An alternative to whey protein powder is vegan protein powder. However vegan protein powders are not all created equal, so what should you look out for when choosing the right one for you?

  • Is it a complete protein? – Ensure the protein powder contains all nine essential amino acids. Both pea protein and soya protein are complete proteins, but bear in mind that pea protein is low in methionine and cysteine, which doesn’t make it ideal if consumed by itself. Rice protein is commonly mixed with pea protein powder because rice protein is high in both cysteine and methionine, but is low in lysine. Pea protein, on the other hand, is low in cysteine and methionine but high in lysine. Pay particular attention to leucine, which starts the muscle protein synthesis process. Both pea and hemp contain good levels of leucine. However, whichever protein powder you choose, it’s best to choose one with a blend of plant proteins to ensure high levels of all essential amino acids.
  • At least 20g protein per serving – It’s been proven that at least 20g of protein per serving is enough to stimulate muscle protein synthesis so that muscle repair can take place following exercise. Any less won’t be as effective.
  • Natural ingredients, gums and fillers – When choosing a protein powder, don’t just focus on protein content. What else does the powder contain? Far too many powders contain lab-made ingredients such as artificial sweeteners and flavours. And the majority also contain gums and fillers to make the powder smoother and ‘tastier’, but these ingredients bulk it out without providing any nutritional benefits. In fact, some people find that gums disagree with them, causing stomach distress. So, examine the ingredients and choose natural with minimal ingredients as the powder is likely to be healthier and gentler on the stomach.
  • Digestibility – Some vegan protein powders are less digestible than others so bear that in mind when choosing your protein buddy. Pea, hemp and rice protein are all easily digested with pea protein having a 94 per cent rate of digestibility.
  • Sugar content – Some powders claim all-natural ingredients but contain very high levels of sugar. Even sugars viewed as healthier, such as raw cane sugar and coconut sugar, can rot your teeth and cause spikes in blood sugar levels and so keep sugar levels in check. Natural sweeteners like stevia and lucuma are healthier alternatives.

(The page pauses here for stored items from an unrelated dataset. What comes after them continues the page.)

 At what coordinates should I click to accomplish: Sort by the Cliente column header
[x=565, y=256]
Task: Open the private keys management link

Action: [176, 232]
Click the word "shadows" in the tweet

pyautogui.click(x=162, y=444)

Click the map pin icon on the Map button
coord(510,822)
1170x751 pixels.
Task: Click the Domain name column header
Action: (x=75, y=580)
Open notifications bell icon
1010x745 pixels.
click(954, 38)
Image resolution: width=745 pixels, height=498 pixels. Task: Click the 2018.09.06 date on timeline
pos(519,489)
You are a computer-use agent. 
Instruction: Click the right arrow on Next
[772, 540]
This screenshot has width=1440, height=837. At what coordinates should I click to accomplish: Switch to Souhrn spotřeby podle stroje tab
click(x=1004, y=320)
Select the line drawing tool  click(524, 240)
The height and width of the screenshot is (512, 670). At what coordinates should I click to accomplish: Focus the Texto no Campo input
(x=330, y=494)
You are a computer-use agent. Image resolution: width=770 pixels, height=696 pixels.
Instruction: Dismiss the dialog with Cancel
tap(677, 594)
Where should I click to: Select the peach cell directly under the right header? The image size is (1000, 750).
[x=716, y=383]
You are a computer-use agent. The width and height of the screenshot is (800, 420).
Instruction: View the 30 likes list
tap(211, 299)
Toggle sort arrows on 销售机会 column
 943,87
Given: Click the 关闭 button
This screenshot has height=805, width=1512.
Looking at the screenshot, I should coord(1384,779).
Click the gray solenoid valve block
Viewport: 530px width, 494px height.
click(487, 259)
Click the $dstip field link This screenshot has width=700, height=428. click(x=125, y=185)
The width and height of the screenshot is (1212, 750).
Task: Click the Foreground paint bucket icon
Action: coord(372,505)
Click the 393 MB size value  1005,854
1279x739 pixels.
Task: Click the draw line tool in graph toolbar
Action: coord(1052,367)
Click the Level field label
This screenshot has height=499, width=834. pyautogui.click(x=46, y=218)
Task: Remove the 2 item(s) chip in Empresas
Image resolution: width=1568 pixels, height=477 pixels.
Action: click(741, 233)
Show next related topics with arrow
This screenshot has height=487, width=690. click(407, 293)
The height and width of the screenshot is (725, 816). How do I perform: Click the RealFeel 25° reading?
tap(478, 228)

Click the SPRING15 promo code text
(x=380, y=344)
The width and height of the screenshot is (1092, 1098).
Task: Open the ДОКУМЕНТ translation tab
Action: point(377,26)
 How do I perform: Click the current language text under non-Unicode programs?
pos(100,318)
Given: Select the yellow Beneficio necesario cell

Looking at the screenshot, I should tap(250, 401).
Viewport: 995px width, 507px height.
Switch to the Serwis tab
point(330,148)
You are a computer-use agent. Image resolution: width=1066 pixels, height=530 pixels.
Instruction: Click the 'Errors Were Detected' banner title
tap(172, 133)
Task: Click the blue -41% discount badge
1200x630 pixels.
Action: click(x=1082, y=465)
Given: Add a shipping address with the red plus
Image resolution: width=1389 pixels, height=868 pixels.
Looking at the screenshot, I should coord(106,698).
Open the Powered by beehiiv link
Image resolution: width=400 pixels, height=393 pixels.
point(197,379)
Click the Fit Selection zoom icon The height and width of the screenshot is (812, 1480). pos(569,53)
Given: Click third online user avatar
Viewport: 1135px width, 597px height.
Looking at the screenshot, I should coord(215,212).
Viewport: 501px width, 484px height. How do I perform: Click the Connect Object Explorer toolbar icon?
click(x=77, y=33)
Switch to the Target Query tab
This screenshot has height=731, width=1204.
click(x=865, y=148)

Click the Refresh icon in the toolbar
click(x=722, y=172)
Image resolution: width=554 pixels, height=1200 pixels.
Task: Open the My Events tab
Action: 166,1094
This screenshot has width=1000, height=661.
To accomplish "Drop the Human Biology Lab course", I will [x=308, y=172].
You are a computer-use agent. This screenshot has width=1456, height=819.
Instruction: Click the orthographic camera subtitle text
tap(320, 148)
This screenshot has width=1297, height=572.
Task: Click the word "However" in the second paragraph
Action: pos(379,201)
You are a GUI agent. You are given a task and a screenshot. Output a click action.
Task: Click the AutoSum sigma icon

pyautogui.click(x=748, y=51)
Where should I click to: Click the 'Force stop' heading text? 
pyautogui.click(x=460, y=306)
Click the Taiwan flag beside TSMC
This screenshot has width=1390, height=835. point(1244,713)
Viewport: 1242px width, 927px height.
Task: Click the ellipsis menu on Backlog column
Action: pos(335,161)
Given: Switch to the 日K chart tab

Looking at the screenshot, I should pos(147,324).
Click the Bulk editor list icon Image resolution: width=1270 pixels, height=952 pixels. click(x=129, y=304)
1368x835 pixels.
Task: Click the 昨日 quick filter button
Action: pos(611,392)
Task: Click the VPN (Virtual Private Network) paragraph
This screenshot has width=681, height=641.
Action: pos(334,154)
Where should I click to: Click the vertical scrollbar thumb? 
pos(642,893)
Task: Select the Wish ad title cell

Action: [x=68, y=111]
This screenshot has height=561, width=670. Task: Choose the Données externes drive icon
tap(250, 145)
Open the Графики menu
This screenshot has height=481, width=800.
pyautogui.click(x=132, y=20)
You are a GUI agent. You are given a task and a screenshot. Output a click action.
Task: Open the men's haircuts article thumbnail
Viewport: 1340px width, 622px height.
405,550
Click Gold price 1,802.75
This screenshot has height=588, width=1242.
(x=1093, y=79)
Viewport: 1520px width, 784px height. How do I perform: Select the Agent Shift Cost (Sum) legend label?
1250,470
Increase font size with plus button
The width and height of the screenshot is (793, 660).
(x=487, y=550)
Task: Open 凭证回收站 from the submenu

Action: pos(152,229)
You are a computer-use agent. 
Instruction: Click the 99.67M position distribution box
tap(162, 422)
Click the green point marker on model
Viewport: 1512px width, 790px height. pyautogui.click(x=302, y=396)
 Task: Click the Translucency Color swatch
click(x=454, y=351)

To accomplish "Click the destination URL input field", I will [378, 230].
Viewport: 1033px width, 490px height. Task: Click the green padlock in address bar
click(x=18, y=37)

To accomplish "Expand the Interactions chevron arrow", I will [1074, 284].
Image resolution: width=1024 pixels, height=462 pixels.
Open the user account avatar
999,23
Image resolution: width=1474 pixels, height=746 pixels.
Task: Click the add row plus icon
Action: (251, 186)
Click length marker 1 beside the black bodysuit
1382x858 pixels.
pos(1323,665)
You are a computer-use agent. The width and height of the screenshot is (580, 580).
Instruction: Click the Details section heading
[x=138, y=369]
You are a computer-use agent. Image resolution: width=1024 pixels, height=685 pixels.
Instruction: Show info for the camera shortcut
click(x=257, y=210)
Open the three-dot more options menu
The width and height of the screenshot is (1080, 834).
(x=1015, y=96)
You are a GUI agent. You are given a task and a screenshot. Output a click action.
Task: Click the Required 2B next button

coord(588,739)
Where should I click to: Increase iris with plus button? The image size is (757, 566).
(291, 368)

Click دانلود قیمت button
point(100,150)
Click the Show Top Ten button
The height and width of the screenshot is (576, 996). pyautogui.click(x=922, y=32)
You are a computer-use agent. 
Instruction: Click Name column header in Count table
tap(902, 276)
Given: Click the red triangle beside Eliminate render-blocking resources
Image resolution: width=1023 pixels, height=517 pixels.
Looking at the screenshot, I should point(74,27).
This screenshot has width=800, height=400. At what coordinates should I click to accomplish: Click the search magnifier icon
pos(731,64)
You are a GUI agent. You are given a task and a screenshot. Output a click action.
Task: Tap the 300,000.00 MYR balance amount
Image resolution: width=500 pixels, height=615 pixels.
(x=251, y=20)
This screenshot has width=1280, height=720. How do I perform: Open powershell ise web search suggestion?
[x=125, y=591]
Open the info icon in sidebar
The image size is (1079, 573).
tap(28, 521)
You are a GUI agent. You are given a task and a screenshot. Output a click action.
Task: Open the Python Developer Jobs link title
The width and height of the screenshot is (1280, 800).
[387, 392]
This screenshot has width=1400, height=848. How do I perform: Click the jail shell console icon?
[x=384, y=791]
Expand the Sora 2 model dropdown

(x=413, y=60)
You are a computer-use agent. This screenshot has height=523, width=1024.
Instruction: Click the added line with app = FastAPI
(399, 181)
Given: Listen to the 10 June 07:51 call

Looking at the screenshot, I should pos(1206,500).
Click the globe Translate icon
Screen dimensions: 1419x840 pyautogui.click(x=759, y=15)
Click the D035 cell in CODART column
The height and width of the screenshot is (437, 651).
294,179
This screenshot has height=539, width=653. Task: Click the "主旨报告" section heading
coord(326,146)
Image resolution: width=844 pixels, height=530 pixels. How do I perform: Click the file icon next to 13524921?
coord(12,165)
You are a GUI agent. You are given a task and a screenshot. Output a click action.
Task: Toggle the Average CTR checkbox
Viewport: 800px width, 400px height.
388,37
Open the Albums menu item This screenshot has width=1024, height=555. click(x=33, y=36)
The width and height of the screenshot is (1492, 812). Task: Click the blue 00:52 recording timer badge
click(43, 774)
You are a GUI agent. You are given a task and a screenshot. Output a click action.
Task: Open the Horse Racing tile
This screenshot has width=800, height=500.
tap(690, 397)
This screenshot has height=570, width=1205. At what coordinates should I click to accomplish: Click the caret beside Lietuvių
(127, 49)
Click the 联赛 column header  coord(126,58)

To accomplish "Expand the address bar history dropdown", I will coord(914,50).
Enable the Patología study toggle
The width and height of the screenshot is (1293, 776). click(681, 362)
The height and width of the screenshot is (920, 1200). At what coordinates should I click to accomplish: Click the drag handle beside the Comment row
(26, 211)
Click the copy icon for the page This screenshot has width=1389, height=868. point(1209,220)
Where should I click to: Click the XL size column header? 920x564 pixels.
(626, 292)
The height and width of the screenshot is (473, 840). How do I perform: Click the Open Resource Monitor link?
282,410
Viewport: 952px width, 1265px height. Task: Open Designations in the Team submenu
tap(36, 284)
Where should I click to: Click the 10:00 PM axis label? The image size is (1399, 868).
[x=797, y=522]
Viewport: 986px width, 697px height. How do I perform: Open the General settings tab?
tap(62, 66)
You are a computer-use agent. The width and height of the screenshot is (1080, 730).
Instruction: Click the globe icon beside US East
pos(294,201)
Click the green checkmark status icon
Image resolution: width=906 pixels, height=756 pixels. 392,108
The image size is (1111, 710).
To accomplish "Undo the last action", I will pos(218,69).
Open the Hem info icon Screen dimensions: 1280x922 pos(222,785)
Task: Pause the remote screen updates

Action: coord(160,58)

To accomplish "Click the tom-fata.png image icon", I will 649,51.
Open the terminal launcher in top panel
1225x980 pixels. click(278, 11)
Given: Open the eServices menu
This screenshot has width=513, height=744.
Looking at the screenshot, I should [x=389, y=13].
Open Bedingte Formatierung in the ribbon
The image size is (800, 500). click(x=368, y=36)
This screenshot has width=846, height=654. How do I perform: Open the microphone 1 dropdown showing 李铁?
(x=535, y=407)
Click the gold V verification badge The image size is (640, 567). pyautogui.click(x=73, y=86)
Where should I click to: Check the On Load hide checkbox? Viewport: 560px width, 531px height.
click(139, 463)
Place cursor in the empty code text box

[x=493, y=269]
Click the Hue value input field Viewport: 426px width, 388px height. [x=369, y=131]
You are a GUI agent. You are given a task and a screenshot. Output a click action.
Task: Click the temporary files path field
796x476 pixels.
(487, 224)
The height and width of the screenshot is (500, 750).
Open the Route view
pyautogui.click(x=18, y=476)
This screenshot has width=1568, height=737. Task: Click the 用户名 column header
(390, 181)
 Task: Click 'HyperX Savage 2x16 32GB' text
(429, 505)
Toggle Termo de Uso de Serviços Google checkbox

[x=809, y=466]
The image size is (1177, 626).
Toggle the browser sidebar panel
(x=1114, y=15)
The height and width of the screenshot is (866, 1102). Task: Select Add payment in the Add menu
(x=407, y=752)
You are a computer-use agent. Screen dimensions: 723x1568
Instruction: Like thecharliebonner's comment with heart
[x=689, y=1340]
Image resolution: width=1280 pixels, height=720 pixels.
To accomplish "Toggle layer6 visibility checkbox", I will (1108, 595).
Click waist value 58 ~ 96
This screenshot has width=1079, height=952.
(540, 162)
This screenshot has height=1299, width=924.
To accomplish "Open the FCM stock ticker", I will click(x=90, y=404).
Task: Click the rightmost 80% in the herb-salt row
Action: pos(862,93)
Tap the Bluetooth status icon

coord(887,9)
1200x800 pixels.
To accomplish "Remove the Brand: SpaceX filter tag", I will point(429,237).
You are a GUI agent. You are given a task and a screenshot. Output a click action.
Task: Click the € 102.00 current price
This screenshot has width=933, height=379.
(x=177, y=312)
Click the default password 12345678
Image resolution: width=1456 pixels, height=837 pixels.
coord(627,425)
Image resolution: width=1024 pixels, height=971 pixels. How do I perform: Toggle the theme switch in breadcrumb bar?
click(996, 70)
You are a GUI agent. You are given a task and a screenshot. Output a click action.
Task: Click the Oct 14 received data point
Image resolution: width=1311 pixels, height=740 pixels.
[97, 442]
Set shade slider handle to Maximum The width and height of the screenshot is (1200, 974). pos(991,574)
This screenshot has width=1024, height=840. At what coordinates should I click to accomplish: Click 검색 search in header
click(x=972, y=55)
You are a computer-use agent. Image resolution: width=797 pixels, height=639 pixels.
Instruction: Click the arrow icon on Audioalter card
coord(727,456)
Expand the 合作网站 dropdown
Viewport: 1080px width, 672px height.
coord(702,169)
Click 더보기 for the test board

  • Non-GMO and gluten-free – As well as being vegan, check-out whether the powder is gluten-free as gluten might cause digestion issues. And if the powder is manufactured outside of the UK, such as in the USA, there’s the possibility the ingredients could have been genetically modified and so confirm this before purchase.
  • Taste and texture – The taste and mouth-feel of a protein powder can be very subjective. A powder that may seem far too sweet for some people could taste delicious to others. Likewise, some powders are smoother than others. When choosing a protein powder, read the reviews and try a sample pack if one is available, to see if it suits you without having to purchase a full sized tub/pouch.
  • Sustainability – Does the protein powder company consider the environment in terms of the ingredients and packaging? Some ingredients are naturally more sustainable than others, for instance, some people prefer to avoid soya. And be wise when it comes to packaging as compostable isn’t always best. For instance, compostable packaging needs to be put on a compost heap and tended regularly otherwise it’ll decompose slowly and give off greenhouse gas emissions like anything else. Where possible, avoid single use packaging, choosing recyclable options instead. Plus, check out whether the company is aligned with any environmental initiatives or charities.

There aren’t any hard and fast rules when it comes to choosing the best vegan protein powder. After all, what suits one person may not suit the next. However, as a rule of thumb, it’s best to choose a protein powder that’s ‘complete’ with a blend of plants; provides over 20g protein per serving; is 100 per cent natural with no added gums, fillers, gluten or genetically-modified ingredients; has no added sugar; is easy to digest and has sustainability credentials. This assures you that you’re getting a high quality protein that will make you stronger and fill you up without any unpleasant side effects to both you and the planet!